Teen Arrested for Alleged Mass Shooting Plot at Local High School

Authorities in Montgomery County, Maryland have arrested an 18-year-old student, Andrea Ye of Rockville, for an alleged mass shooting plot targeting Wootton High School. The arrest followed the discovery of a disturbing 129-page manifesto authored by Ye, detailing strategies for carrying out such an attack, despite Ye’s claims that it was a work of fiction.

The manifesto, along with concerning internet searches made by Ye, raised red flags with state and federal officials, prompting swift action to prevent a potential tragedy. According to reports, Ye, who identifies as male, had contemplated targeting an elementary school as well.

Montgomery County Public Schools (MCPS) commended the collaboration with law enforcement, stating, “The charges are extremely serious, involving alleged threats to harm others. We value and appreciate the close collaboration between [MCPS] and MCPD in this matter, which is an example of our shared commitment to identify and address potential threats with due process before they materialize.”

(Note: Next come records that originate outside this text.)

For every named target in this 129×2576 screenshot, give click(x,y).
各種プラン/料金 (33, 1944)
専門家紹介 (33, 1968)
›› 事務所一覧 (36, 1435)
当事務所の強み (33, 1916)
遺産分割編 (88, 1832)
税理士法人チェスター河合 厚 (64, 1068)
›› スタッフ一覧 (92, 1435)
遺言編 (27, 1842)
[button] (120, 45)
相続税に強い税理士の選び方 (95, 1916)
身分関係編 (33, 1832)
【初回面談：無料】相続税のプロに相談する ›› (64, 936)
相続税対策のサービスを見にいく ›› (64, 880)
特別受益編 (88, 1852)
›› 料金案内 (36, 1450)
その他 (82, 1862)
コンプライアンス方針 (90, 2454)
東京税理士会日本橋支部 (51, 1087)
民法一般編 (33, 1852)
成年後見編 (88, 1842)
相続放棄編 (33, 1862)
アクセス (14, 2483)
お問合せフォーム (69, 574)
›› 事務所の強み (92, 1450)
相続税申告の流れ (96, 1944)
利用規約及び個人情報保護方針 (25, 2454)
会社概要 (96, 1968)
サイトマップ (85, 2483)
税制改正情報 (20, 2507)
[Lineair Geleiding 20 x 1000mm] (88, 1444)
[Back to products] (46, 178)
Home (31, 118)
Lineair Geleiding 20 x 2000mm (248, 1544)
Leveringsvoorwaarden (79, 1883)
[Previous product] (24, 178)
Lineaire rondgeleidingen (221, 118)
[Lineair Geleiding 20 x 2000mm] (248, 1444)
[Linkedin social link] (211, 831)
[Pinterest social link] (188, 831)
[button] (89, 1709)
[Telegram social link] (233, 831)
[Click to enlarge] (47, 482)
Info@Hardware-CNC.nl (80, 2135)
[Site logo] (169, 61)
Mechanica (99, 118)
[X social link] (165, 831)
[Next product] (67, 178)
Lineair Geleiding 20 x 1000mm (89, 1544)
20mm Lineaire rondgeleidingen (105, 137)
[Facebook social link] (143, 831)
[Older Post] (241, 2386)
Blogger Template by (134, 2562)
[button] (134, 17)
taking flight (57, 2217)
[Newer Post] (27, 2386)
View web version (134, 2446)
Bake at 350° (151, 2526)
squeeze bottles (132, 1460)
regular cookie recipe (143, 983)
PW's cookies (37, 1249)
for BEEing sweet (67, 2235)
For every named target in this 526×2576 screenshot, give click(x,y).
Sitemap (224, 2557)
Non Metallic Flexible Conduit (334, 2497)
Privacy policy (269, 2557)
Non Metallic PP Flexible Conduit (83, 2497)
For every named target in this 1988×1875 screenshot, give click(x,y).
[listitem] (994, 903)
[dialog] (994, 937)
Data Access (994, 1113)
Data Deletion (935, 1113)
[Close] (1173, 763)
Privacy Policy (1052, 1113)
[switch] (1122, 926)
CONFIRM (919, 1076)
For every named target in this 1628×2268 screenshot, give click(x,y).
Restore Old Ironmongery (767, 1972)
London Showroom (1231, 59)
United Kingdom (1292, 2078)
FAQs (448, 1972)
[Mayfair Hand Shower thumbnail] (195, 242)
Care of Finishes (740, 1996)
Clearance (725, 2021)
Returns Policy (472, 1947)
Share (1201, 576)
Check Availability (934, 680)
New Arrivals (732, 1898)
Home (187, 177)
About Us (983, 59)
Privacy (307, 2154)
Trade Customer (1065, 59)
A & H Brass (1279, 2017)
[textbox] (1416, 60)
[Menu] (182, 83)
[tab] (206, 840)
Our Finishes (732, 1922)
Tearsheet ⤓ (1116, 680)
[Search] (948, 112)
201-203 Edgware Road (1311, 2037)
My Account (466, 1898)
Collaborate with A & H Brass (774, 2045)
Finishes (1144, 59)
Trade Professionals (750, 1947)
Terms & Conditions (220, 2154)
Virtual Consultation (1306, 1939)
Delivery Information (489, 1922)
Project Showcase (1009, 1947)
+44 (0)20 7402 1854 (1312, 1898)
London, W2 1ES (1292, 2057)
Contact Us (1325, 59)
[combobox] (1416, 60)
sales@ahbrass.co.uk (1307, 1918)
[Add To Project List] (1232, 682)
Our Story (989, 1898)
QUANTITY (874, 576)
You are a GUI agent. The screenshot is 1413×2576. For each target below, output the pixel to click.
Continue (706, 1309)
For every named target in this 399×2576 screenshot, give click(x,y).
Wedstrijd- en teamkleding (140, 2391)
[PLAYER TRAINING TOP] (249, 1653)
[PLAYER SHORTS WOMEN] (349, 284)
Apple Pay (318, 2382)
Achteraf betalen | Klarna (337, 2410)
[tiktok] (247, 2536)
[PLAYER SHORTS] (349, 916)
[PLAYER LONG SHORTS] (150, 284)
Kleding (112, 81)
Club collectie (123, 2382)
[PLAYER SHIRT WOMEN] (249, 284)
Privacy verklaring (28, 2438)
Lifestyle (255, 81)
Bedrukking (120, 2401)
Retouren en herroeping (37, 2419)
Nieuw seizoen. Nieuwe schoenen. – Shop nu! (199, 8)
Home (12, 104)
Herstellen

The manifesto came to light on March 3 when someone who knew Ye from a psychiatric facility in Maryland shared it with Baltimore police. Ye had been receiving mental health treatment since December 2022 after making a series of alleged threats. Although Ye claimed the manifesto was a fictional story, witnesses and police found many elements too realistic to ignore.

According to police documents, Ye referred to the manifesto as a “memoir” or an “autobiography,” and a former counselor reported that between October 2022 and February 2023, Ye frequently made harmful comments towards others and expressed a desire for fame through violent acts.

Ye has been charged with threat of mass violence and is being held without bond at the Montgomery County Detention Center.

The county’s crisis center services are being offered to help the community process this unsettling event. Dorne Hill, Senior Administrator for Crisis Intake and Trauma Services, praised those who raised concerns, saying, “A lot of times we hear people say well, ‘I didn’t want to make a big deal out of it,’ but sometimes there are things you need to make a big deal of even if they seem small in nature. We never know until we dig into it.”

Hill emphasized the importance of early intervention, stating, “This is a great case. This is an awesome example of the early interventions that can be helpful to the community and save a lot of people’s lives.”